Extracted text >>
________________
Showing posts with label movies. Show all posts
Showing posts with label movies. Show all posts

Friday, July 8, 2011

Antithesis

Ideas clash.  Ideas about how to raise children clash passionately.  Just watch one mom try to explain to another why she needs to get an epidural, birth naturally, stay at home, go back to work, private school, public school, etc.  The only topic I know more volatile than raising children is religion, and if you combine the two…look out.  Life is all about the clash of ideas.  It will surround our daughters in all they do.  Our daughters need to know:
  1. How to hear an idea without agreeing with it.
  2. How to respect another person, and value them, without agreeing with them.
  3. How to speak their own ideas clearly with love and respect, but firm conviction.
  4. How to evaluate another idea based on sound logic and a biblical worldview.

In short, we need to socialize our children.  Whether your daughters attend public, private, or you home-school; we need to influence our daughters more than anyone else.  This can be difficult at a time when they are testing the waters of independence. 

One way to socialize our daughters is to think about what other adults in our daughters’ lives we can point them to?  Who can we give them permission to look to as role models?  One of the nice benefits here is that they will hear the same advice that they mistook for misguided nagging when it came from us.  My daughters want to see the world outside of our home and that is a good thing.  I want them to still have sound guidance in situations when I am not there.  The answer is to get them involved in some activities where there are other adults you know and trust.  Our girls are part of a wonderful FLL team where I know the other moms and dads are upholding the same standards and morals that we hold to at home.  I know the other parents involved and I trust their influence over my children.  I welcome it, in fact.

Another way to influence our children and show them how ideas clash (antithesis) is through reading books with them.  I just recently heard a great speaker, Leigh Bortins, say, “Books introduce antithesis safely because kids will see it first hand soon enough.”  If I read the Hunger Games books with my daughters and talk about it with them, I can walk them through the four points given up above.  I can talk them through difficult ideas presented in the story as a way to give them positive guidelines for real life situations.  The conversations can be fun Saturday morning breakfasts out or silly giggly girly manicures at home.  The same can be done with movies if you make frequent use of the pause button.  The key is to talk to our daughters, ask them questions, and give them our thoughts on the matter.
________________
(Screen grounding examples)

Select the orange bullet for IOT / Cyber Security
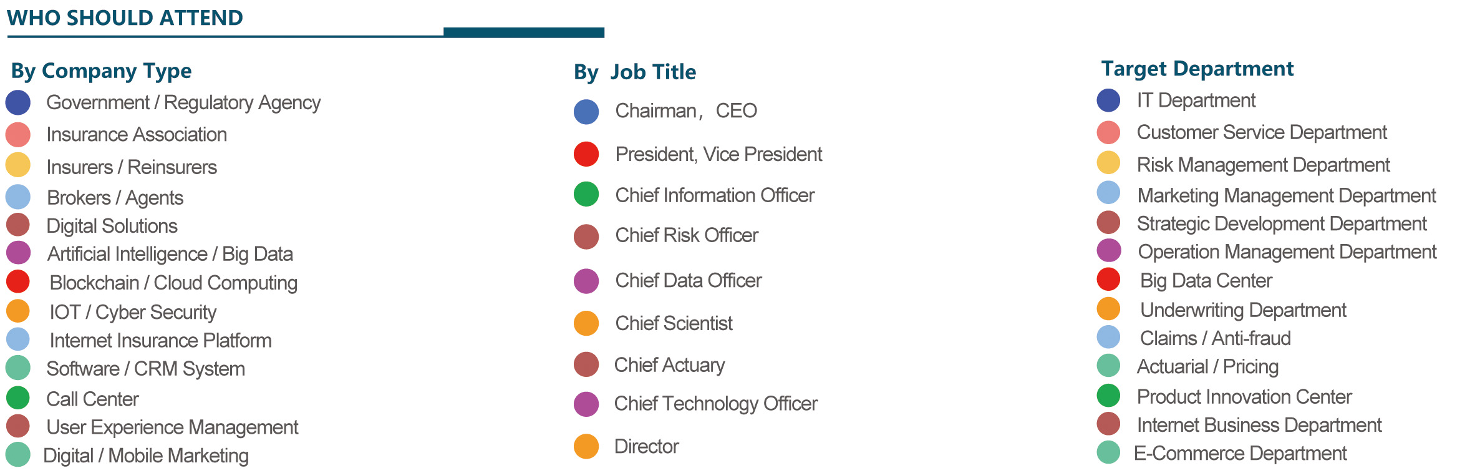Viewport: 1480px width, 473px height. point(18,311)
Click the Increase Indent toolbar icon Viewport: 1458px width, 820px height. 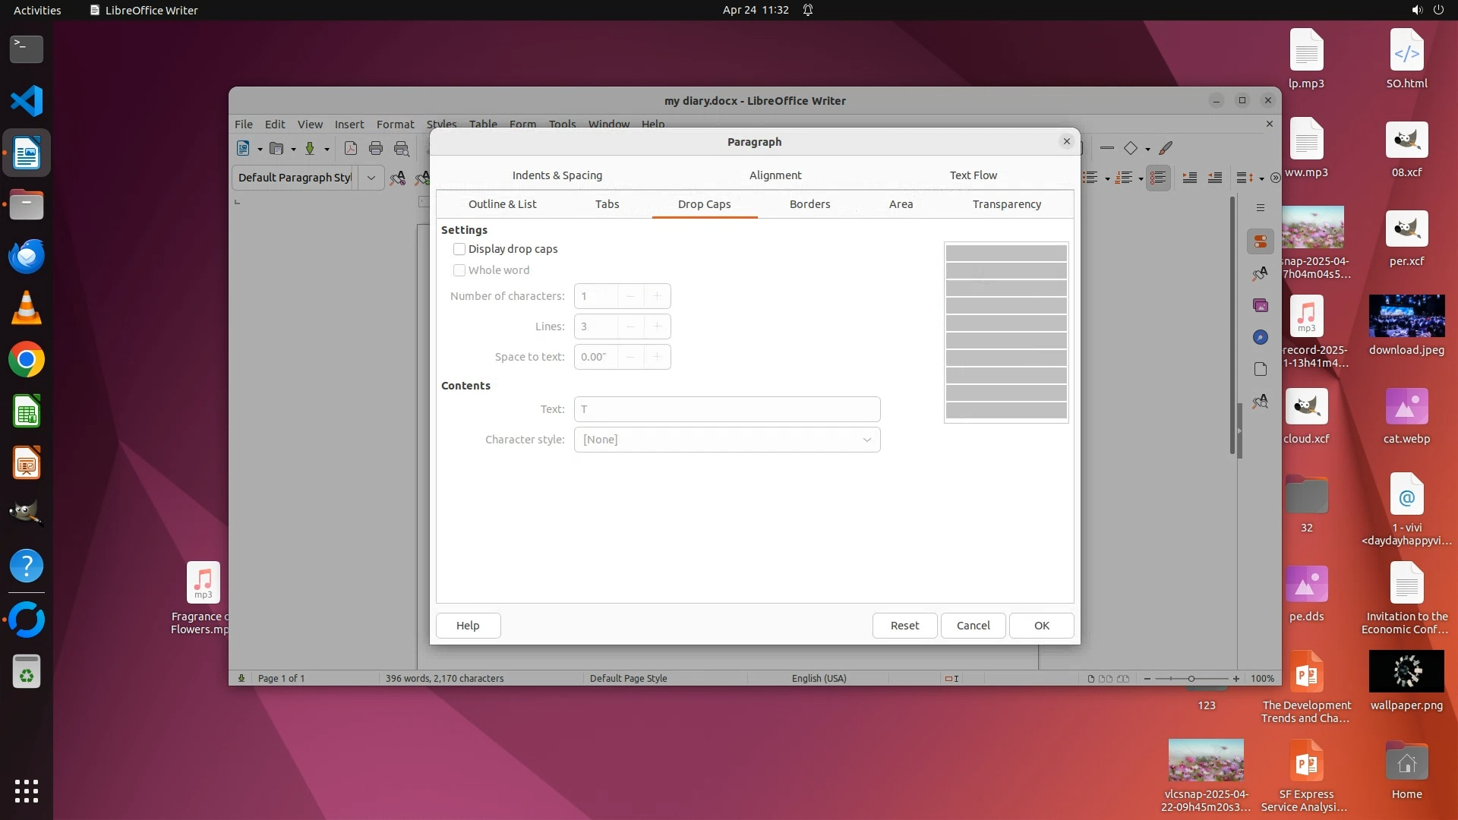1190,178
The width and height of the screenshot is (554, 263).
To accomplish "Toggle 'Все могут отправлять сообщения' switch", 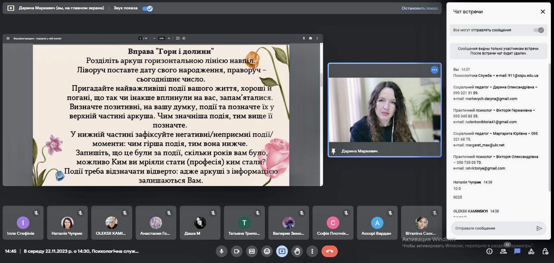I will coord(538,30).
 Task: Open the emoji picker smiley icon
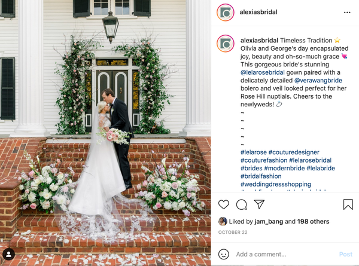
________________
Exercise tasks >>
1. From the post on raising daughters, echo everything from "Ideas clash.  Ideas" down to "agreeing with it.".
2. Answer these questions from the post on raising daughters:
(a) Which topic does the writer call more volatile than raising children?
(b) What kind of team are the writer's girls part of?
(c) Which speaker does the writer quote about books introducing antithesis?

Task-by-task solutions >>
1.
Ideas clash.  Ideas about how to raise children clash passionately.  Just watch one mom try to explain to another why she needs to get an epidural, birth naturally, stay at home, go back to work, private school, public school, etc.  The only topic I know more volatile than raising children is religion, and if you combine the two…look out.  Life is all about the clash of ideas.  It will surround our daughters in all they do.  Our daughters need to know:
  1. How to hear an idea without agreeing with it.

2.
(a) Religion.
(b) An FLL team.
(c) Leigh Bortins.